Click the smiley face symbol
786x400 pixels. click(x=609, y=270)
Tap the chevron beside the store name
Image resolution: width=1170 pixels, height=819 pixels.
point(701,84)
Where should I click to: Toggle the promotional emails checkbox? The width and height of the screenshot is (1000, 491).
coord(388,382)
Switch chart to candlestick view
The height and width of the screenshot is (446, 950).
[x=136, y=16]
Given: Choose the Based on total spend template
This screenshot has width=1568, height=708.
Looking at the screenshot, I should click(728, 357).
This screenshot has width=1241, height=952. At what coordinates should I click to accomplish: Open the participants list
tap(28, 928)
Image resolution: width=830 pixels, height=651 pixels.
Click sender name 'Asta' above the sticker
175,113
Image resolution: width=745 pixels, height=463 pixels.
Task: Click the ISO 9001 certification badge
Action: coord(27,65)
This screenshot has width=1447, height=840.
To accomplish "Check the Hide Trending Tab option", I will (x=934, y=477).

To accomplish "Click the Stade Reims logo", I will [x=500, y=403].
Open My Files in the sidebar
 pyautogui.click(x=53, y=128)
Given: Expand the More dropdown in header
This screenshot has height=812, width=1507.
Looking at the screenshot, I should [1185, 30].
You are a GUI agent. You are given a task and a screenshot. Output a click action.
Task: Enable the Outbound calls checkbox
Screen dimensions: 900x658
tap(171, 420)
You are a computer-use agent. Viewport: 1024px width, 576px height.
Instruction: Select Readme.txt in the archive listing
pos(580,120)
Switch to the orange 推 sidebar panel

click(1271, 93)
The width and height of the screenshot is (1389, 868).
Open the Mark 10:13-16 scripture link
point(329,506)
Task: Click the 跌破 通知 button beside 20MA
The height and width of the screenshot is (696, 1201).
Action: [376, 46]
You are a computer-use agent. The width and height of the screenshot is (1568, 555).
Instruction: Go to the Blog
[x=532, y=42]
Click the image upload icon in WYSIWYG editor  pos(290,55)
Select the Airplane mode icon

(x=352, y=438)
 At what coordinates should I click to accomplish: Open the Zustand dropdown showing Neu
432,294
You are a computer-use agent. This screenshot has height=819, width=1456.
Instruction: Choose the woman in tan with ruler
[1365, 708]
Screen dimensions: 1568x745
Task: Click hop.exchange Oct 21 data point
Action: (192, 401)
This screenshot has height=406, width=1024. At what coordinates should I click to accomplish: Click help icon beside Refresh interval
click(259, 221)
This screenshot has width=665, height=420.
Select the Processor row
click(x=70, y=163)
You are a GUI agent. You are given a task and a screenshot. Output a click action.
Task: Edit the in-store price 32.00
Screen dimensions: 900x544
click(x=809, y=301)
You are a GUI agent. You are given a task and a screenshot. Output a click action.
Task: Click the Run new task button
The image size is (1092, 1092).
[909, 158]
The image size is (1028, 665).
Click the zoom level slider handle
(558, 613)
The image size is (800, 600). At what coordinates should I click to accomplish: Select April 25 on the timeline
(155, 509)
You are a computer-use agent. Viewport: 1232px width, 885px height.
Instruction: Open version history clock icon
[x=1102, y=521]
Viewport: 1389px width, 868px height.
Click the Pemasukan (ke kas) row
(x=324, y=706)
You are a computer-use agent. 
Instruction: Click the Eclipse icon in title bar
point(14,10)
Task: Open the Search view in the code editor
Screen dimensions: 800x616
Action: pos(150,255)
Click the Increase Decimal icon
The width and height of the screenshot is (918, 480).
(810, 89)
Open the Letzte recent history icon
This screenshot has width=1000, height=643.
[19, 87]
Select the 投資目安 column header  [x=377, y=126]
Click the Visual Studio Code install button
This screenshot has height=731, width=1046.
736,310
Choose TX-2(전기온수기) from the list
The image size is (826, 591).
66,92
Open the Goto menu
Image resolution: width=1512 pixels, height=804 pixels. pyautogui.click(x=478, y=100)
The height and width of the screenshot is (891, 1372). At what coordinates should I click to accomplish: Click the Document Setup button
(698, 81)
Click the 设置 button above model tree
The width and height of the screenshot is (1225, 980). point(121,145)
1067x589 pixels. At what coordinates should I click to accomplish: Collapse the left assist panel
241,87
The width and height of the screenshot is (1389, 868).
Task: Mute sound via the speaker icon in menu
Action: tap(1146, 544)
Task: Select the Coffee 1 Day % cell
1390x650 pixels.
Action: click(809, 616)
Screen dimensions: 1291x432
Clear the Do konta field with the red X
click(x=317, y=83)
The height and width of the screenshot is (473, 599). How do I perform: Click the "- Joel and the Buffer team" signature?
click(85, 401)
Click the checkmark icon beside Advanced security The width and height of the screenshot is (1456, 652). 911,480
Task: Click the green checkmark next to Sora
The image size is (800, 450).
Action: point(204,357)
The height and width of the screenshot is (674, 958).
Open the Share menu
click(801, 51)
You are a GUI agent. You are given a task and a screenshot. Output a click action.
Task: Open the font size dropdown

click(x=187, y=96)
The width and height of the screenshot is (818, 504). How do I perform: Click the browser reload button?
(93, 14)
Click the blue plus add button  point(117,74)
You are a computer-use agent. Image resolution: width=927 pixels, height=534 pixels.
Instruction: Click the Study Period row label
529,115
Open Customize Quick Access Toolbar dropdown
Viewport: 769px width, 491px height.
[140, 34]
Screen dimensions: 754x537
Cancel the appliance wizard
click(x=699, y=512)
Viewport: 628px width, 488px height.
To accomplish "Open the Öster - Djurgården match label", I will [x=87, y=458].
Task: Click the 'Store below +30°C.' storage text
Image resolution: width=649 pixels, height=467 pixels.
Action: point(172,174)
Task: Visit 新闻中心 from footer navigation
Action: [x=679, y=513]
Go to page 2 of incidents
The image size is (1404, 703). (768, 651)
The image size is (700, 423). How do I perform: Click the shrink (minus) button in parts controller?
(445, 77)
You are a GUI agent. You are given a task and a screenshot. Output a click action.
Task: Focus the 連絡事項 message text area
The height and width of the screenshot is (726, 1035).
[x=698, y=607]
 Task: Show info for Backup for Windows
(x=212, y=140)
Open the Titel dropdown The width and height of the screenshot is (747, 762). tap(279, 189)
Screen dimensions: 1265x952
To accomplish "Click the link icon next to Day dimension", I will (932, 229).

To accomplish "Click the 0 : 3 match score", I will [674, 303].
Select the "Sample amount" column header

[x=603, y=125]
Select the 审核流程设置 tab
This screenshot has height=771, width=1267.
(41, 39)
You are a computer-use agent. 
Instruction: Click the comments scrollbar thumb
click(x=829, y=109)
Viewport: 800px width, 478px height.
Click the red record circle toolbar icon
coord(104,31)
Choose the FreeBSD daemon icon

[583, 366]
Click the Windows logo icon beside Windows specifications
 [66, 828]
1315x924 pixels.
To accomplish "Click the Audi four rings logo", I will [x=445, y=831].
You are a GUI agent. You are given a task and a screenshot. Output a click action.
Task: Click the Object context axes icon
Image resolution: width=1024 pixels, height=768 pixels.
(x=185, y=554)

What to do:
The full data, repeated exactly, is the only acceptable output.

Output:
Click the smiley face symbol
786x400 pixels. click(x=609, y=270)
Tap the chevron beside the store name
Image resolution: width=1170 pixels, height=819 pixels.
point(701,84)
Where should I click to: Toggle the promotional emails checkbox? The width and height of the screenshot is (1000, 491).
coord(388,382)
Switch chart to candlestick view
The height and width of the screenshot is (446, 950).
[x=136, y=16]
Given: Choose the Based on total spend template
This screenshot has width=1568, height=708.
Looking at the screenshot, I should click(728, 357).
This screenshot has width=1241, height=952. At what coordinates should I click to accomplish: Open the participants list
tap(28, 928)
Image resolution: width=830 pixels, height=651 pixels.
Click sender name 'Asta' above the sticker
175,113
Image resolution: width=745 pixels, height=463 pixels.
Task: Click the ISO 9001 certification badge
Action: coord(27,65)
This screenshot has width=1447, height=840.
To accomplish "Check the Hide Trending Tab option", I will (x=934, y=477).

To accomplish "Click the Stade Reims logo", I will [x=500, y=403].
Open My Files in the sidebar
 pyautogui.click(x=53, y=128)
Given: Expand the More dropdown in header
This screenshot has height=812, width=1507.
Looking at the screenshot, I should [1185, 30].
You are a GUI agent. You are given a task and a screenshot. Output a click action.
Task: Enable the Outbound calls checkbox
Screen dimensions: 900x658
tap(171, 420)
You are a computer-use agent. Viewport: 1024px width, 576px height.
Instruction: Select Readme.txt in the archive listing
pos(580,120)
Switch to the orange 推 sidebar panel

click(1271, 93)
The width and height of the screenshot is (1389, 868).
Open the Mark 10:13-16 scripture link
point(329,506)
Task: Click the 跌破 通知 button beside 20MA
The height and width of the screenshot is (696, 1201).
Action: [376, 46]
You are a computer-use agent. The width and height of the screenshot is (1568, 555).
Instruction: Go to the Blog
[x=532, y=42]
Click the image upload icon in WYSIWYG editor  pos(290,55)
Select the Airplane mode icon

(x=352, y=438)
 At what coordinates should I click to accomplish: Open the Zustand dropdown showing Neu
432,294
You are a computer-use agent. This screenshot has height=819, width=1456.
Instruction: Choose the woman in tan with ruler
[1365, 708]
Screen dimensions: 1568x745
Task: Click hop.exchange Oct 21 data point
Action: (192, 401)
This screenshot has height=406, width=1024. At what coordinates should I click to accomplish: Click help icon beside Refresh interval
click(259, 221)
This screenshot has width=665, height=420.
Select the Processor row
click(x=70, y=163)
You are a GUI agent. You are given a task and a screenshot. Output a click action.
Task: Edit the in-store price 32.00
Screen dimensions: 900x544
click(x=809, y=301)
You are a GUI agent. You are given a task and a screenshot. Output a click action.
Task: Click the Run new task button
The image size is (1092, 1092).
[909, 158]
The image size is (1028, 665).
Click the zoom level slider handle
(558, 613)
The image size is (800, 600). At what coordinates should I click to accomplish: Select April 25 on the timeline
(155, 509)
You are a computer-use agent. Viewport: 1232px width, 885px height.
Instruction: Open version history clock icon
[x=1102, y=521]
Viewport: 1389px width, 868px height.
Click the Pemasukan (ke kas) row
(x=324, y=706)
You are a computer-use agent. 
Instruction: Click the Eclipse icon in title bar
point(14,10)
Task: Open the Search view in the code editor
Screen dimensions: 800x616
Action: pos(150,255)
Click the Increase Decimal icon
The width and height of the screenshot is (918, 480).
(810, 89)
Open the Letzte recent history icon
This screenshot has width=1000, height=643.
[19, 87]
Select the 投資目安 column header  [x=377, y=126]
Click the Visual Studio Code install button
This screenshot has height=731, width=1046.
736,310
Choose TX-2(전기온수기) from the list
The image size is (826, 591).
66,92
Open the Goto menu
Image resolution: width=1512 pixels, height=804 pixels. pyautogui.click(x=478, y=100)
The height and width of the screenshot is (891, 1372). At what coordinates should I click to accomplish: Click the Document Setup button
(698, 81)
Click the 设置 button above model tree
The width and height of the screenshot is (1225, 980). point(121,145)
1067x589 pixels. At what coordinates should I click to accomplish: Collapse the left assist panel
241,87
The width and height of the screenshot is (1389, 868).
Task: Mute sound via the speaker icon in menu
Action: tap(1146, 544)
Task: Select the Coffee 1 Day % cell
1390x650 pixels.
Action: click(809, 616)
Screen dimensions: 1291x432
Clear the Do konta field with the red X
click(x=317, y=83)
The height and width of the screenshot is (473, 599). How do I perform: Click the "- Joel and the Buffer team" signature?
click(85, 401)
Click the checkmark icon beside Advanced security The width and height of the screenshot is (1456, 652). 911,480
Task: Click the green checkmark next to Sora
The image size is (800, 450).
Action: point(204,357)
The height and width of the screenshot is (674, 958).
Open the Share menu
click(801, 51)
You are a GUI agent. You are given a task and a screenshot. Output a click action.
Task: Open the font size dropdown

click(x=187, y=96)
The width and height of the screenshot is (818, 504). How do I perform: Click the browser reload button?
(93, 14)
Click the blue plus add button  point(117,74)
You are a computer-use agent. Image resolution: width=927 pixels, height=534 pixels.
Instruction: Click the Study Period row label
529,115
Open Customize Quick Access Toolbar dropdown
Viewport: 769px width, 491px height.
[140, 34]
Screen dimensions: 754x537
Cancel the appliance wizard
click(x=699, y=512)
Viewport: 628px width, 488px height.
To accomplish "Open the Öster - Djurgården match label", I will [x=87, y=458].
Task: Click the 'Store below +30°C.' storage text
Image resolution: width=649 pixels, height=467 pixels.
Action: point(172,174)
Task: Visit 新闻中心 from footer navigation
Action: [x=679, y=513]
Go to page 2 of incidents
The image size is (1404, 703). (768, 651)
The image size is (700, 423). How do I perform: Click the shrink (minus) button in parts controller?
(445, 77)
You are a GUI agent. You are given a task and a screenshot. Output a click action.
Task: Focus the 連絡事項 message text area
The height and width of the screenshot is (726, 1035).
[x=698, y=607]
 Task: Show info for Backup for Windows
(x=212, y=140)
Open the Titel dropdown The width and height of the screenshot is (747, 762). tap(279, 189)
Screen dimensions: 1265x952
To accomplish "Click the link icon next to Day dimension", I will (932, 229).

To accomplish "Click the 0 : 3 match score", I will [674, 303].
Select the "Sample amount" column header

[x=603, y=125]
Select the 审核流程设置 tab
This screenshot has height=771, width=1267.
(41, 39)
You are a computer-use agent. 
Instruction: Click the comments scrollbar thumb
click(x=829, y=109)
Viewport: 800px width, 478px height.
Click the red record circle toolbar icon
coord(104,31)
Choose the FreeBSD daemon icon

[583, 366]
Click the Windows logo icon beside Windows specifications
 [66, 828]
1315x924 pixels.
To accomplish "Click the Audi four rings logo", I will [x=445, y=831].
You are a GUI agent. You are given a task and a screenshot. Output a click action.
Task: Click the Object context axes icon
Image resolution: width=1024 pixels, height=768 pixels.
(x=185, y=554)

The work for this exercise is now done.